> _Problem description_
Gather each line of the data below that contains the string "icon". Case counts.
>> Start Data shown
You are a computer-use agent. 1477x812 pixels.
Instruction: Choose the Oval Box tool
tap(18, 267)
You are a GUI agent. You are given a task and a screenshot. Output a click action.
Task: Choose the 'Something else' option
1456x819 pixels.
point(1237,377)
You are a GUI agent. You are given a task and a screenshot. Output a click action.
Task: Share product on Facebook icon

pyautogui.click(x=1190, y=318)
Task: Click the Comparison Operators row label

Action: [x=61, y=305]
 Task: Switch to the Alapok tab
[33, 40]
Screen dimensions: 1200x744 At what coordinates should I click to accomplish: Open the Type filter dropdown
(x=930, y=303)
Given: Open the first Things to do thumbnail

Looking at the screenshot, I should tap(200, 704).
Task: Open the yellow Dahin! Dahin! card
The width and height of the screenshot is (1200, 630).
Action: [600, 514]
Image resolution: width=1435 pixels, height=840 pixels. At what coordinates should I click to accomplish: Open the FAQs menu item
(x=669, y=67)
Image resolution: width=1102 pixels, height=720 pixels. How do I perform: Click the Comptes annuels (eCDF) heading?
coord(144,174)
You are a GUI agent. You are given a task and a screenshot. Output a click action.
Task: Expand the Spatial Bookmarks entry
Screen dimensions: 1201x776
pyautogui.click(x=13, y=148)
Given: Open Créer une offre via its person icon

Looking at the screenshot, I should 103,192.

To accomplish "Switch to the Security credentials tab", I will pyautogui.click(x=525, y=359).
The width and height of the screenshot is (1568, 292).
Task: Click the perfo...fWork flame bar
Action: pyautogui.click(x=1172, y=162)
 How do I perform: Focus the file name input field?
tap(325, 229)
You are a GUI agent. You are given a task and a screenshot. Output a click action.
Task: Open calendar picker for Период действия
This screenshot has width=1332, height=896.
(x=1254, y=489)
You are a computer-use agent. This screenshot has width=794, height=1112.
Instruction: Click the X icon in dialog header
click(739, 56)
>> End Data shown
> _Written answer_
Task: Share product on Facebook icon
Given: Open Créer une offre via its person icon
Instruction: Click the X icon in dialog header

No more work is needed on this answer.